Work required: Rewrite the material from its beginning through the line containing "(990, 568).", changing "screenshot" to "image" and keeping everything else the same. Leave the pictures out.

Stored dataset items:
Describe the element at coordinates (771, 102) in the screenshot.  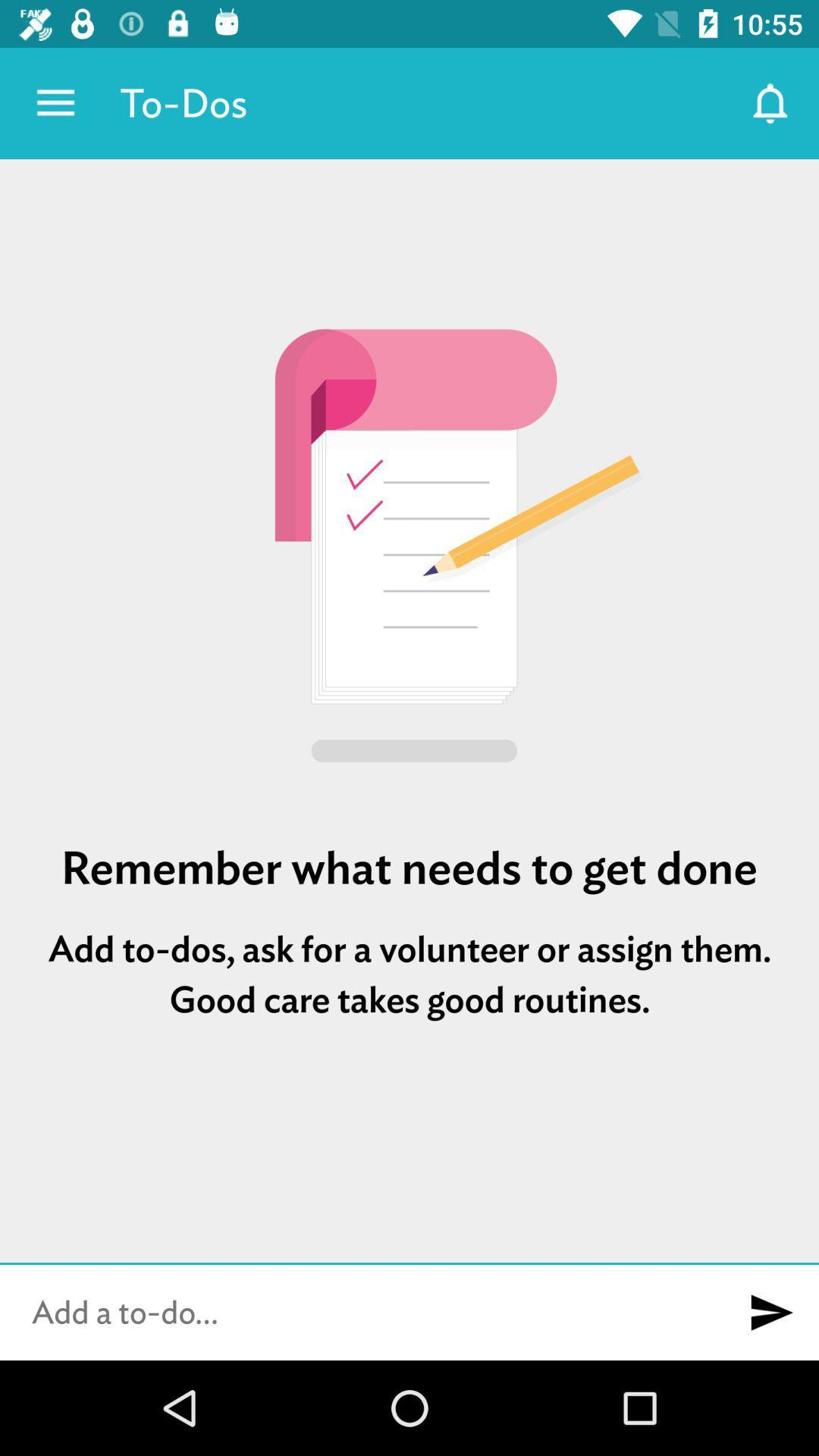
I see `the item to the right of to-dos icon` at that location.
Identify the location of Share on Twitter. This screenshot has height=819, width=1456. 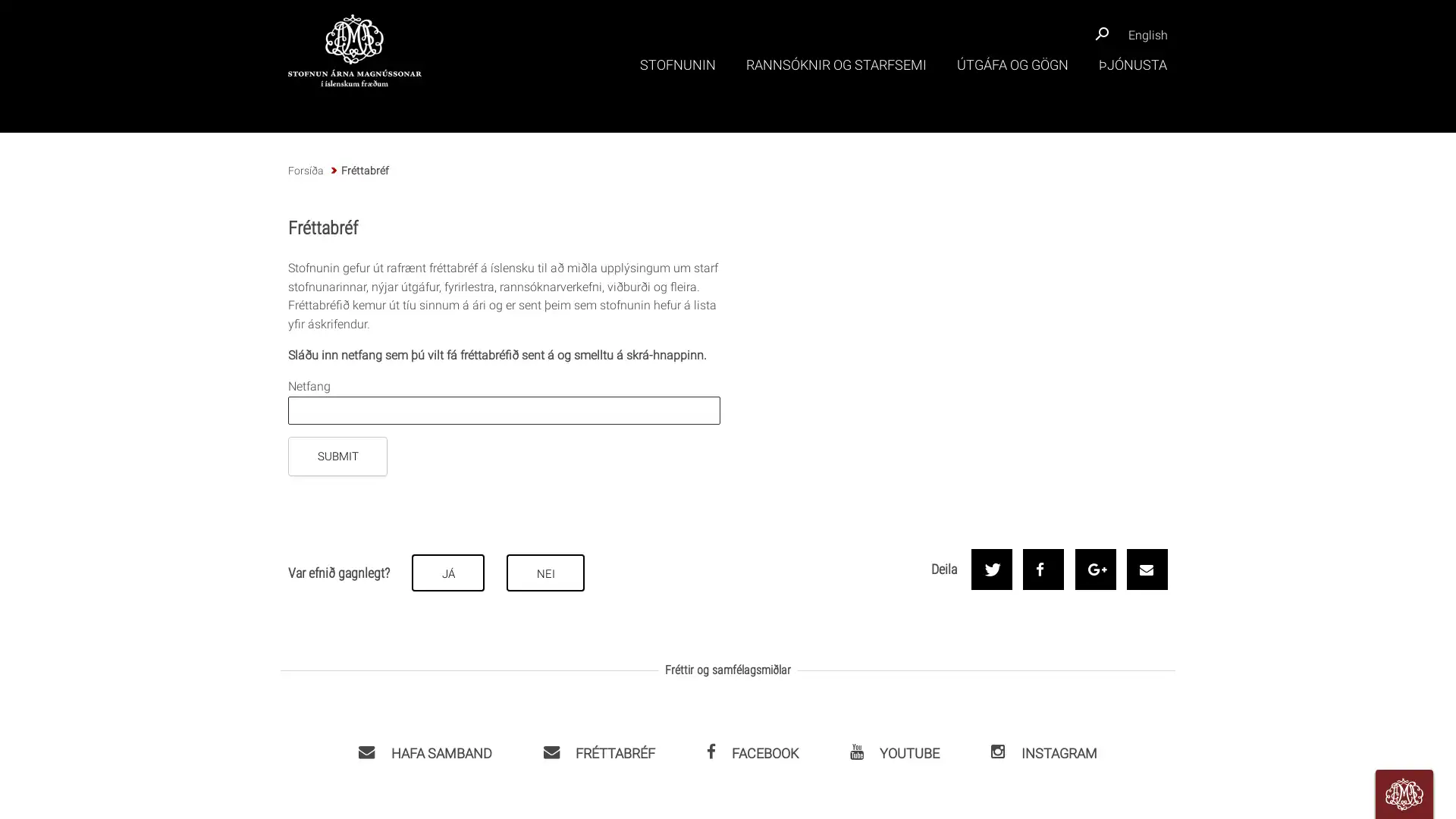
(990, 568).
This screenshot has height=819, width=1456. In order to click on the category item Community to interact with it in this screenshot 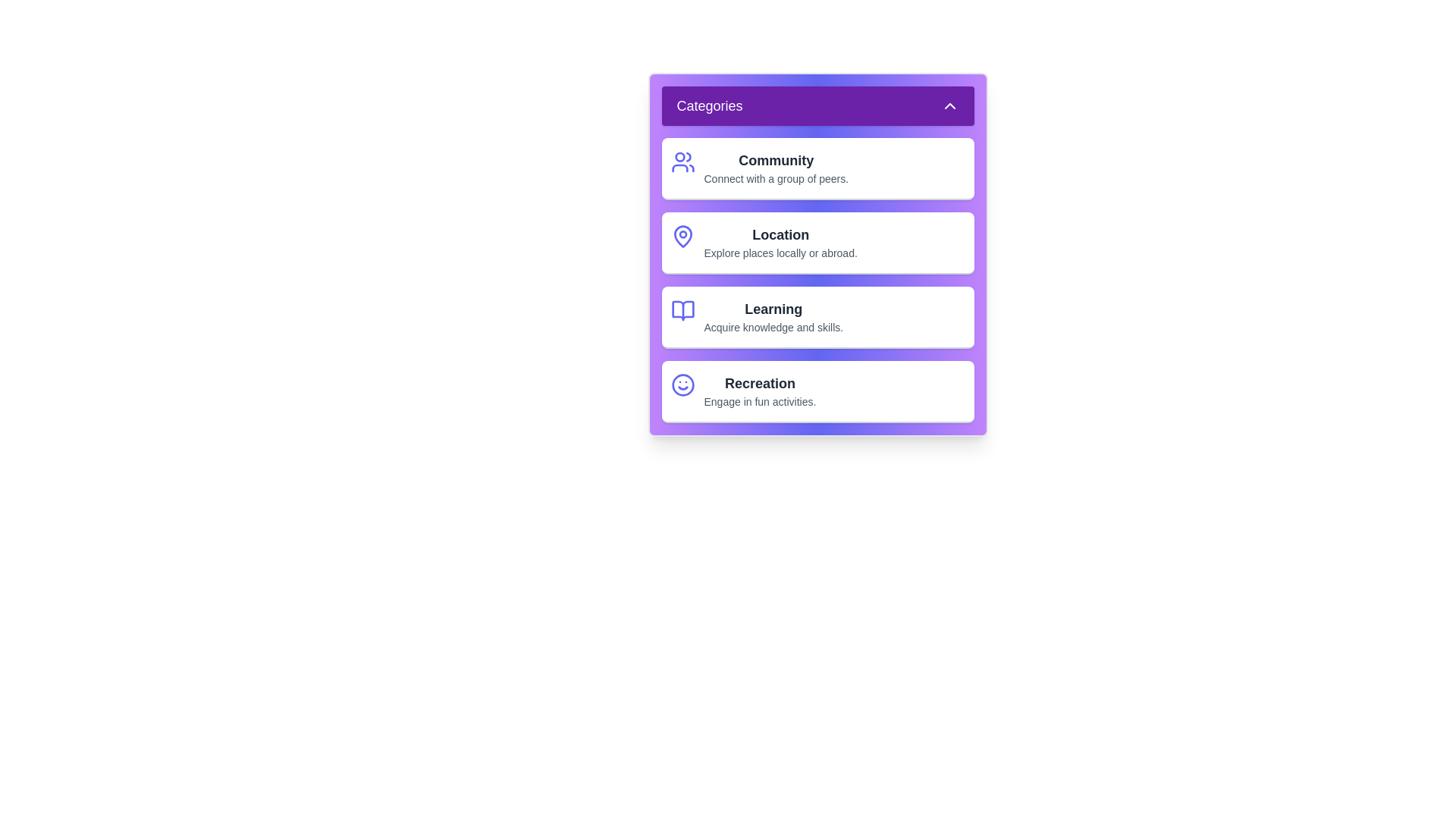, I will do `click(817, 169)`.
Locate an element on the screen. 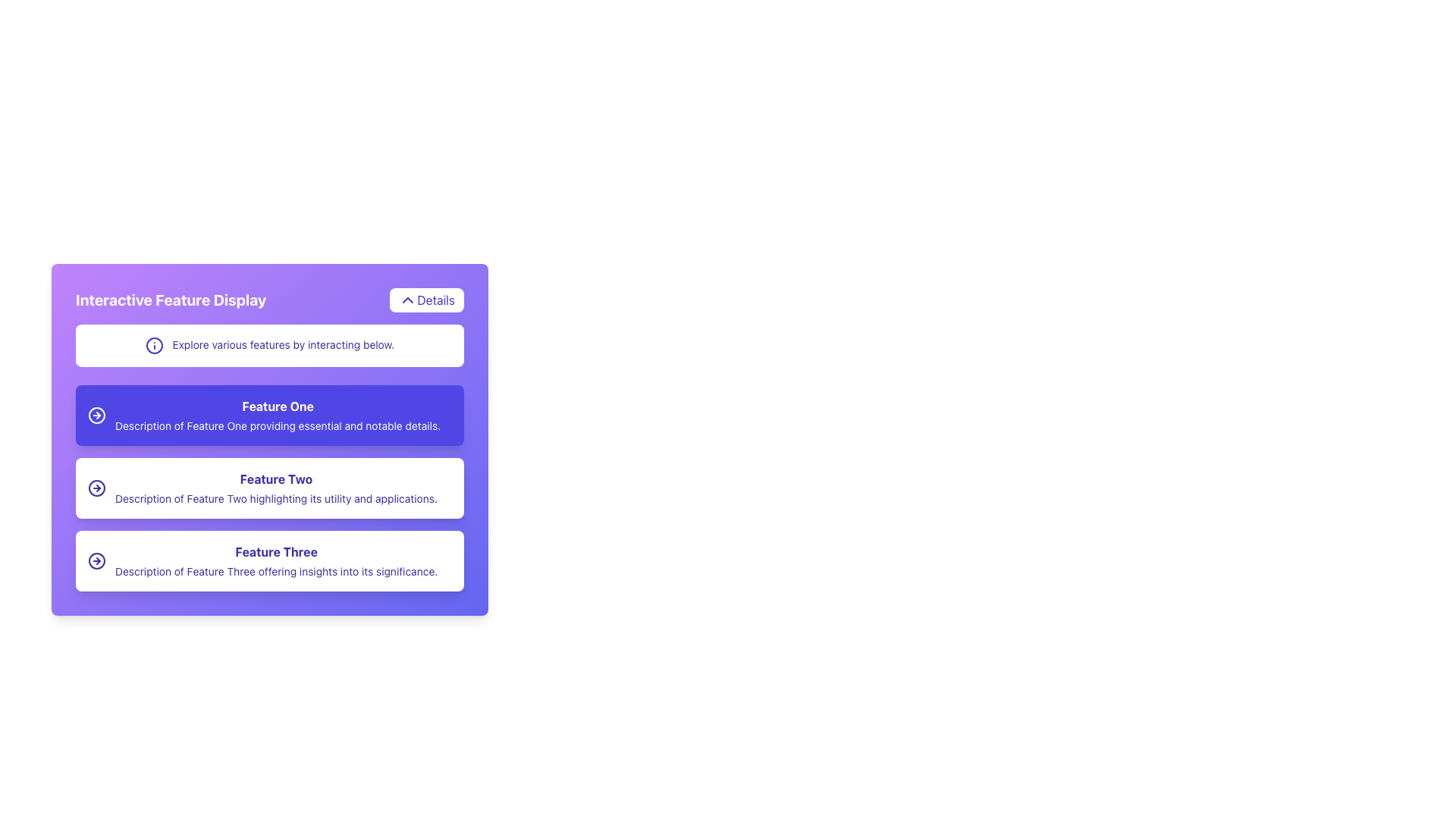 The image size is (1456, 819). the text label that reads 'Feature Three' by moving the cursor to its center point is located at coordinates (276, 552).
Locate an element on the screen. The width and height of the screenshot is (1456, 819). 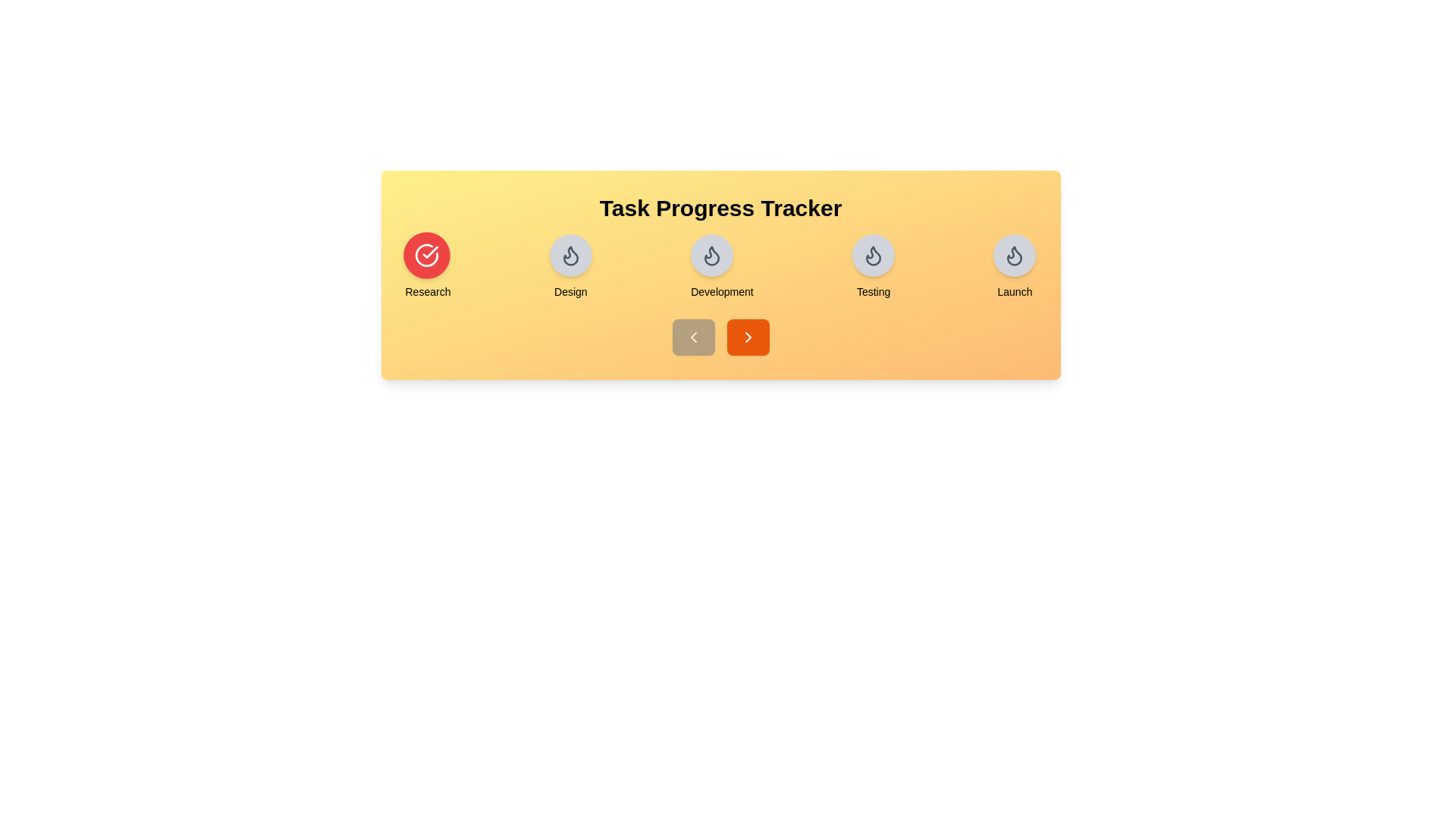
the gray button with a left-facing chevron icon located in the middle-bottom section of the interface, part of a two-button navigation group is located at coordinates (692, 336).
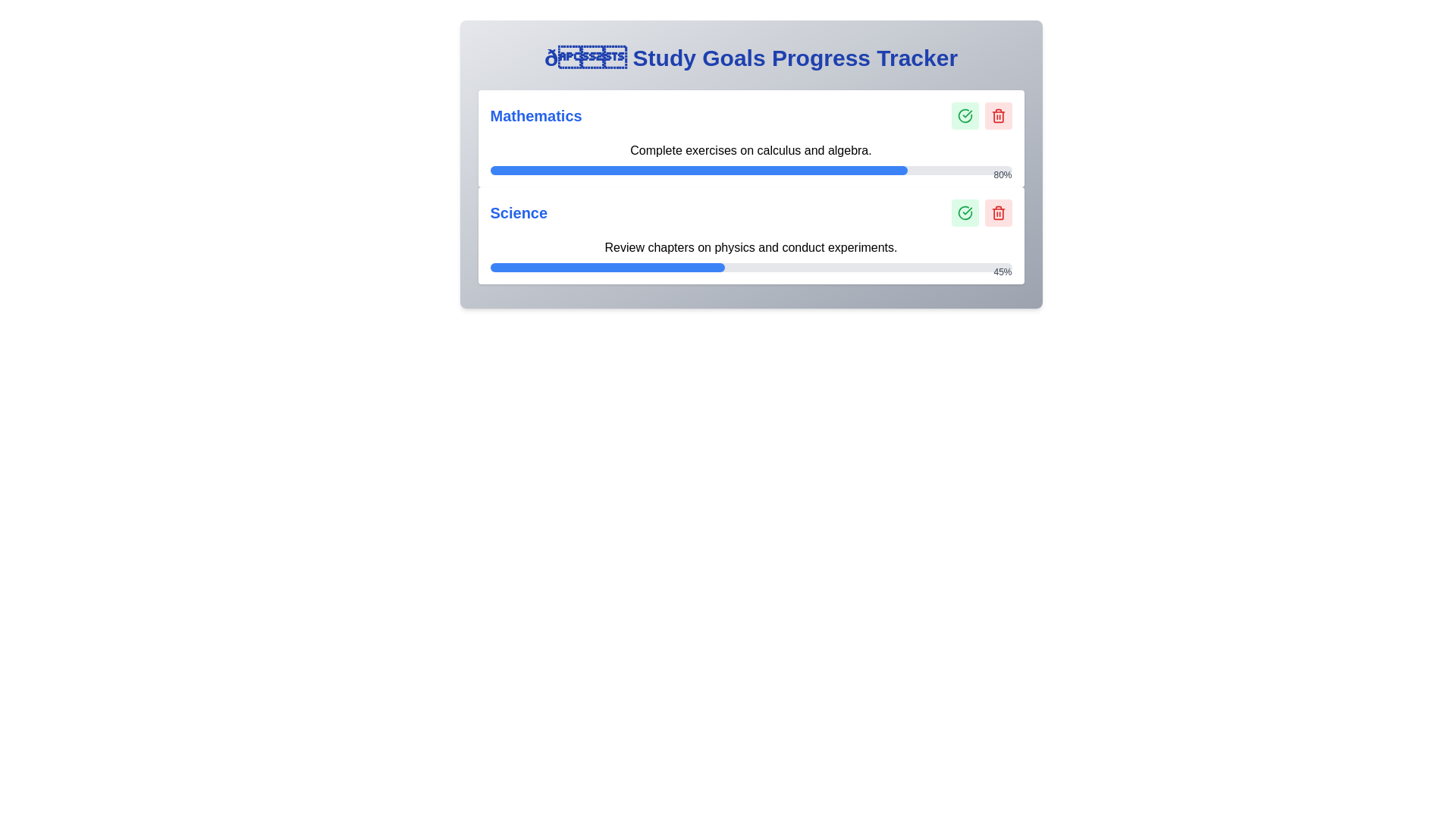 This screenshot has width=1456, height=819. I want to click on the progress bar that visualizes the completion progress of tasks related to 'Mathematics', located below the text 'Complete exercises on calculus and algebra.', so click(751, 170).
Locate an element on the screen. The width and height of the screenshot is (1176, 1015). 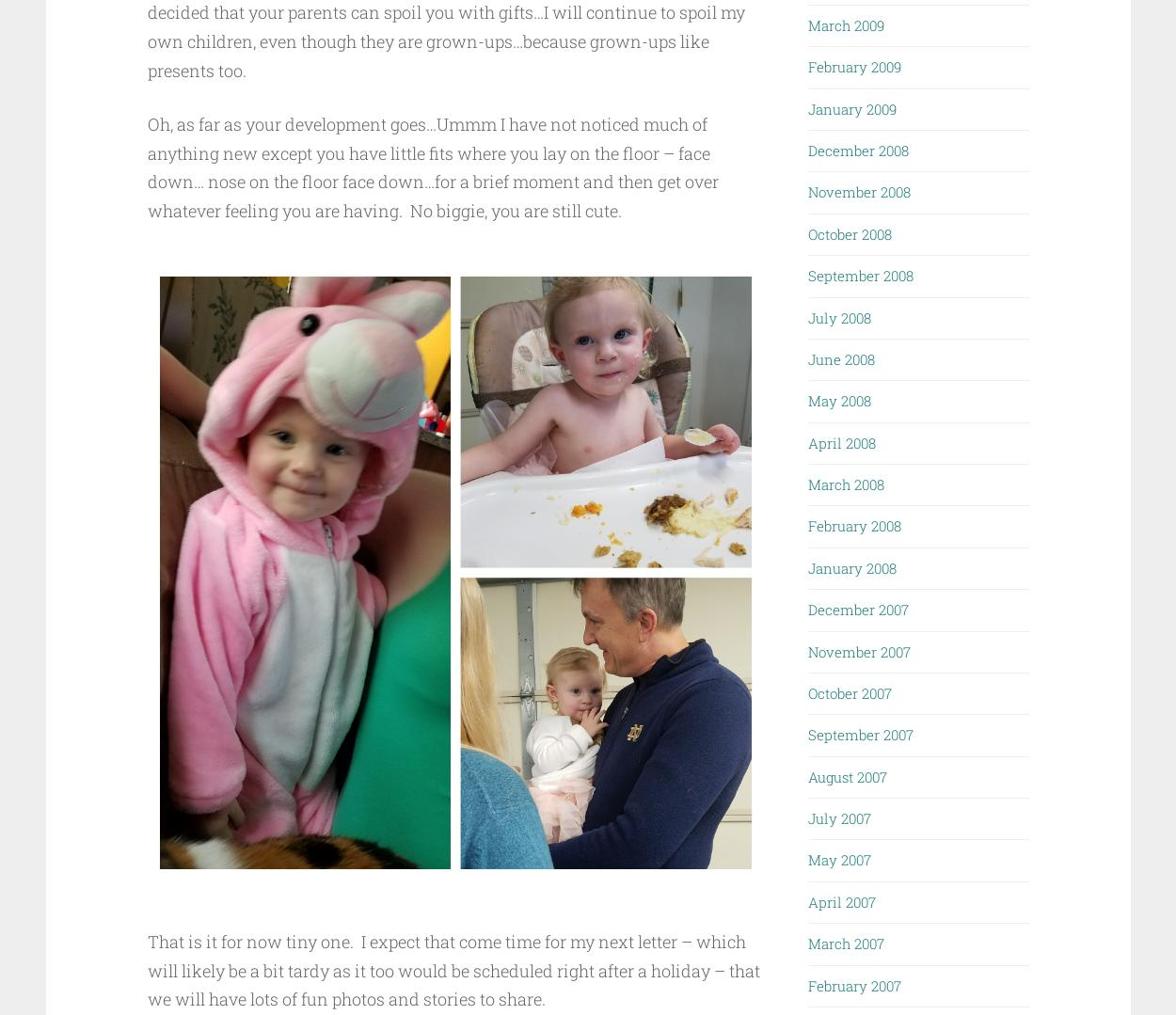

Finished task:
Describe the element at coordinates (771, 102) in the image.  
I see `the item to the right of to-dos icon` at that location.
Identify the location of Share on Twitter. This image has height=819, width=1456. 
(990, 568).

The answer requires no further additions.